Required work >> Output these lines as a numbered list, skipping any blank lines, and include every one of the records.

Item position entries >>
++++

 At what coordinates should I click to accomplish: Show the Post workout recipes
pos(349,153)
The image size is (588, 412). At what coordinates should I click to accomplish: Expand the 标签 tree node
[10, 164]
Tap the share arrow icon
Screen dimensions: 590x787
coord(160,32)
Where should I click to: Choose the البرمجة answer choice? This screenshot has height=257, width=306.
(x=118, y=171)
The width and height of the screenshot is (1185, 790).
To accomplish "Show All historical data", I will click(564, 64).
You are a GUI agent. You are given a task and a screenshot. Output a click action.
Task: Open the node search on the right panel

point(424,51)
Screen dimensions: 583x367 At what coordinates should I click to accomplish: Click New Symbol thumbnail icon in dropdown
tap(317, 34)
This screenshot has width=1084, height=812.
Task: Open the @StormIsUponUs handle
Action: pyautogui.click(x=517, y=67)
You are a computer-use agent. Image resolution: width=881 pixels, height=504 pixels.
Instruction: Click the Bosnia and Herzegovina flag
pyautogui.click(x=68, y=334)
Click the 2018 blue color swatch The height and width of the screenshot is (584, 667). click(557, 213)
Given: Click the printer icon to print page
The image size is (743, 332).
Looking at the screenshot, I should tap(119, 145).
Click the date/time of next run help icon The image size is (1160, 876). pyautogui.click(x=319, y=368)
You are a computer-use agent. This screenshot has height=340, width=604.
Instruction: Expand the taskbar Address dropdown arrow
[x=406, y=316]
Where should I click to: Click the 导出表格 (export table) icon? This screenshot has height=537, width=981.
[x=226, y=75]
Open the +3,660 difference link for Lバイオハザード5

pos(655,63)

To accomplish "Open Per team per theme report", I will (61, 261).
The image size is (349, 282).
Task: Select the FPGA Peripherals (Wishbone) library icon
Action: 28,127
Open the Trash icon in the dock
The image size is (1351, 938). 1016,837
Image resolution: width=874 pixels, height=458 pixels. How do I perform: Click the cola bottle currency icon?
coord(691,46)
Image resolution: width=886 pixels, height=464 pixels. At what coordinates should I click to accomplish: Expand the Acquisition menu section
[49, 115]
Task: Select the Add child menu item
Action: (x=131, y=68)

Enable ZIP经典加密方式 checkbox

++++

Completed task >>
1.  At what coordinates should I click to accomplish: Show the Post workout recipes
2. pos(349,153)
3. The image size is (588, 412). At what coordinates should I click to accomplish: Expand the 标签 tree node
4. [10, 164]
5. Tap the share arrow icon
6. Screen dimensions: 590x787
7. coord(160,32)
8. Where should I click to: Choose the البرمجة answer choice? This screenshot has height=257, width=306.
9. (x=118, y=171)
10. The width and height of the screenshot is (1185, 790).
11. To accomplish "Show All historical data", I will click(564, 64).
12. You are a GUI agent. You are given a task and a screenshot. Output a click action.
13. Task: Open the node search on the right panel
14. point(424,51)
15. Screen dimensions: 583x367 At what coordinates should I click to accomplish: Click New Symbol thumbnail icon in dropdown
16. tap(317, 34)
17. This screenshot has width=1084, height=812.
18. Task: Open the @StormIsUponUs handle
19. Action: pyautogui.click(x=517, y=67)
20. You are a computer-use agent. Image resolution: width=881 pixels, height=504 pixels.
21. Instruction: Click the Bosnia and Herzegovina flag
22. pyautogui.click(x=68, y=334)
23. Click the 2018 blue color swatch The height and width of the screenshot is (584, 667). click(557, 213)
24. Given: Click the printer icon to print page
25. The image size is (743, 332).
26. Looking at the screenshot, I should tap(119, 145).
27. Click the date/time of next run help icon The image size is (1160, 876). pyautogui.click(x=319, y=368)
28. You are a computer-use agent. This screenshot has height=340, width=604.
29. Instruction: Expand the taskbar Address dropdown arrow
30. [x=406, y=316]
31. Where should I click to: Click the 导出表格 (export table) icon? This screenshot has height=537, width=981.
32. [x=226, y=75]
33. Open the +3,660 difference link for Lバイオハザード5
34. pos(655,63)
35. To accomplish "Open Per team per theme report", I will (61, 261).
36. The image size is (349, 282).
37. Task: Select the FPGA Peripherals (Wishbone) library icon
38. Action: 28,127
39. Open the Trash icon in the dock
40. The image size is (1351, 938). 1016,837
41. Image resolution: width=874 pixels, height=458 pixels. How do I perform: Click the cola bottle currency icon?
42. coord(691,46)
43. Image resolution: width=886 pixels, height=464 pixels. At what coordinates should I click to accomplish: Expand the Acquisition menu section
44. [49, 115]
45. Task: Select the Add child menu item
46. Action: (x=131, y=68)
47. Enable ZIP经典加密方式 checkbox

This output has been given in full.